REQUISITOS:
Prosigue el texto sobre el populismo punitivo de los fiscales penales de Salta a partir de su última oración.

TEXTO DE ORIGEN:
----------------------------------------
Hablo -cómo no- de los fiscales penales de Salta, que con sus movimientos y decisiones modelan a su antojo los rígidos contornos del sistema de garantías procesales que rigen en un Estado de Derecho, y que debe presidir cualquier investigación penal, por muy detenido que un ciudadano esté o por muy sospechoso que sea.
Este rasgo, entre autoritario y magnánimo, se ha acentuado bastante desde que el trabajo de fiscales y fiscalas es dirigido (no con un látigo sino con un escalímetro muy preciso) por un auténtico campeón del populismo punitivo, que seguramente los anima todos los días, con su ejemplo personal, a actuar precipitada e incomprensiblemente fuera de cualquier racionalidad constitucional, sin que nadie o casi nadie les ponga en su lugar.
Casi todos los días leo noticias que, por debajo de su superficial espectacularidad y de su calculada intención dañina, nos alertan de que los fiscales contaminan la instrucción penal provocándole una esterilidad insubsanable y arruinando, si acaso, el resultado de futuras investigaciones.
El desaguisado procesal afecta sin dudas a la credibilidad de la Justicia, que, a tenor de una encuesta recientemente publicada en Salta, se encuentra bajo mínimos. Quizá nuestro sistema judicial no ha alcanzado jamás niveles tan bajos de prestigio y consideración social, y esto, por muchos motivos, es algo que debería preocuparnos a todos.
Si se me pidiera identificar rápidamente el más importante entre todos los factores que contribuyen decisivamente a la degradación de la calidad de vida de los salteños, señalaría sin dudar al populismo punitivo de los fiscales penales de Salta. Porque -aunque no lo parezca- algunos se han propuesto seriamente sustituir en Salta el control social a través de los mecanismos del Estado del Bienestar y la manipulación de la pobreza por el control social a través del castigo penal.
Se supone que el Derecho Penal debería ser la última arma con la que la sociedad se enfrenta a los conflictos que se suscitan entre sus miembros, pero en Salta sucede exactamente lo contrario. La reacción punitiva del Estado es generalmente la primera herramienta a la que se recurre cuando los conflictos emergen y amenazan con volverse irresolubles. La instrumentalización del Derecho Penal para la construcción de un orden moral y político determinado es muy mala para cualquier sociedad pero es especialmente dañina para una sociedad débil y mal vertebrada como la salteña.
----------------------------------------
EXTRACTOS DE DATOS:
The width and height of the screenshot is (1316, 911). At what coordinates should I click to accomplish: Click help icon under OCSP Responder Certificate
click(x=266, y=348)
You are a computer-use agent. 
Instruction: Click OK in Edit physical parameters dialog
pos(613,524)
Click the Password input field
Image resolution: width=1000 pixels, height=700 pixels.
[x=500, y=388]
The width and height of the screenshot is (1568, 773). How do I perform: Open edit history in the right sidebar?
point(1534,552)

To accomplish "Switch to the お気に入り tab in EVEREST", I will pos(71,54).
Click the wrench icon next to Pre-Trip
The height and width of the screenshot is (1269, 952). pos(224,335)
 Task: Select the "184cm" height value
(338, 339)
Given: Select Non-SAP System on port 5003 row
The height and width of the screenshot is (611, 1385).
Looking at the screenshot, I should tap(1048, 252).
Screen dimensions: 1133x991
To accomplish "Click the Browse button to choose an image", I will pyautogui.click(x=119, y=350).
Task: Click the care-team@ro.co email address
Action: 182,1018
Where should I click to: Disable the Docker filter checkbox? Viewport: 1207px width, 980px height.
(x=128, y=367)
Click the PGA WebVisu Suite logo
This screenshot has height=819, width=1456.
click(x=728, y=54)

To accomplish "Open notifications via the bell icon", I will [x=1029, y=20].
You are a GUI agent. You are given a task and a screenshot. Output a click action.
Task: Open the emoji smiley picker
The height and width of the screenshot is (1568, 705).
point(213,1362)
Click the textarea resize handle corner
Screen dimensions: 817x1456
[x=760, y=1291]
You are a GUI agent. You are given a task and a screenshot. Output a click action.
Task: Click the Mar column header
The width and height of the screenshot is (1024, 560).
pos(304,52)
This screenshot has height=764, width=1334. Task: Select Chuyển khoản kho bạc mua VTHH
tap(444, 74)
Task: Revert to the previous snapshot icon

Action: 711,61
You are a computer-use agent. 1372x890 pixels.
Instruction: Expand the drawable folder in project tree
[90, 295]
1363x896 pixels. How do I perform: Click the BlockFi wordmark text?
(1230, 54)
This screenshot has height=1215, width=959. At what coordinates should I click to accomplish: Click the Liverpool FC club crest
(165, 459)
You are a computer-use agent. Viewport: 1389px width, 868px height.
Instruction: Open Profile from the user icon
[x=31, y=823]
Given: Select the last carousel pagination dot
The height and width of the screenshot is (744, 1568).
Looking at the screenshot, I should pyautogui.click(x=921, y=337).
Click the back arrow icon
----------------------------------------
RESPUESTA ESPERADA:
Fíjense si no en la facilidad con que el Procurador General de la Provincia de Salta reparte querellas criminales por supuestas injurias contra su persona en las mesas de entradas de los tribunales. Nunca antes en la historia de Salta el jefe de los fiscales ha estado más atento y activo a la hora de utilizar el Derecho Penal... pero no para defender al conjunto de la sociedad de quienes la ofenden, como se supone que debe hacer, sino para defenderse a sí mismo y lograr, a través del castigo penal, su propia protección.
Algo funciona mal en Salta, sin dudas, cuando los jueces de Garantías, ante el más mínimo gesto del Procurador General, despachan alegres medidas cautelares (pensadas para defender a personas indefensas y amenazadas) para proteger la inmaculada virginidad de fiscales y de jueces frente a una opinión pública corrosiva y cada vez más exigente.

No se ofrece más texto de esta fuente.